PASSAGE PROVIDED:
==============================
However, that hasn't stopped the open-source Android community – yes, the modders – from getting their hands on Jelly Bean code and porting the OS over to devices that Google likely didn't intend for Android to run on, like Amazon's competing Kindle Fire tablet.

That's right: So long as you've gone through the not-that-difficult process of rooting your Kindle Fire Tablet, which you can do with a handy app like Kindle Fire Utility, you'll be able to install a modified version of Jelly Bean directly onto your device.

The caveat? Doing so breaks the Kindle Fire's wireless capabilities temporarily, and you'll need to run a few commands using Android Development Bridge (adb) to restore Wi-Fi.

Get (Jelly) Beaned

The particular tweak in question is detailed on the ROM's official xda-developers page, in addition to a few other issues that will affect those looking for a fresh, working copy of Jelly Bean on their Kindle Fire tablet.

Since the ROM's in beta, warns developer "Hashcode," the Jelly Bean hack doesn't support hardware acceleration for video playback – in other words, no HD YouTube or Netflix for now, though an update to enable that much-enjoyed capability should be arriving "soon."
==============================
DATA SECTION:
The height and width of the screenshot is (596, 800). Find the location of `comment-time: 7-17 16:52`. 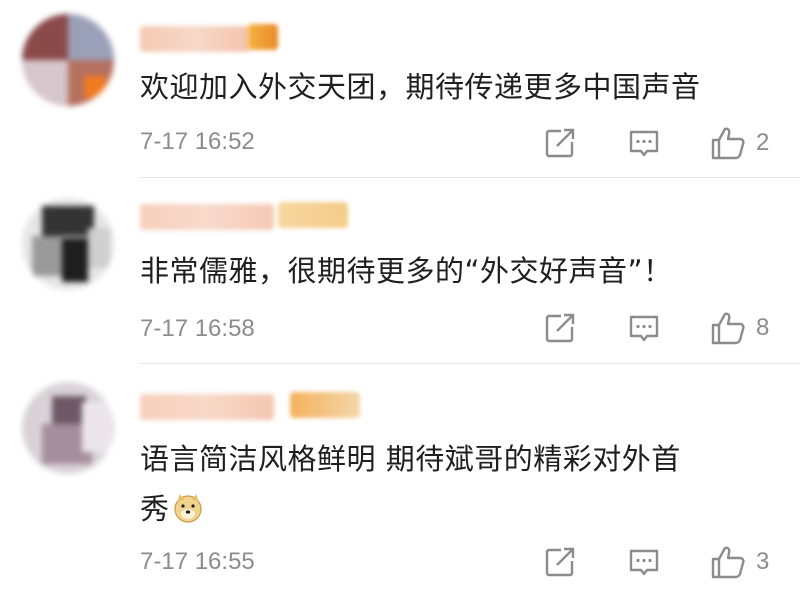

comment-time: 7-17 16:52 is located at coordinates (198, 142).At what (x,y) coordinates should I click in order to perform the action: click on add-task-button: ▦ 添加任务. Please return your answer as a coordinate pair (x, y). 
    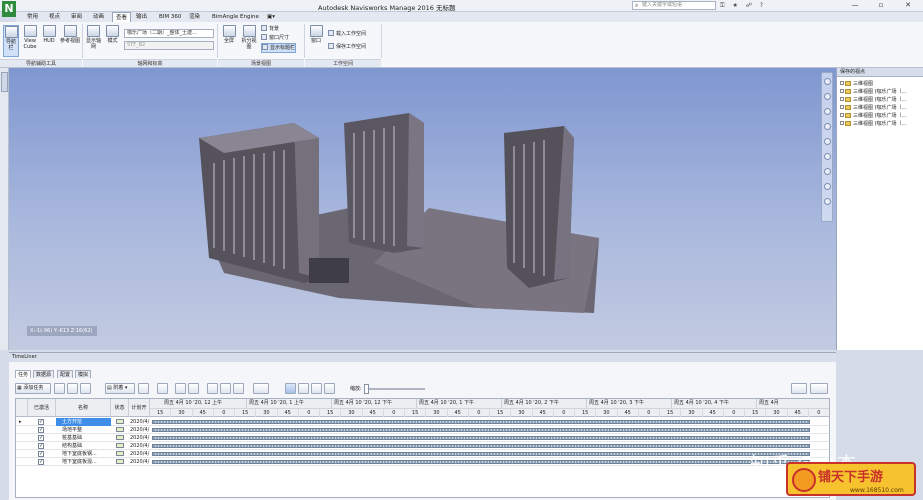
    Looking at the image, I should click on (33, 388).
==============================
WHAT IS NEEDED: Please copy the Kindle Fire passage from "However, that hasn't" up to and including "competing Kindle Fire tablet.", changing "modders" to "tinkerers".

SOLUTION FOR THIS TASK:
However, that hasn't stopped the open-source Android community – yes, the tinkerers – from getting their hands on Jelly Bean code and porting the OS over to devices that Google likely didn't intend for Android to run on, like Amazon's competing Kindle Fire tablet.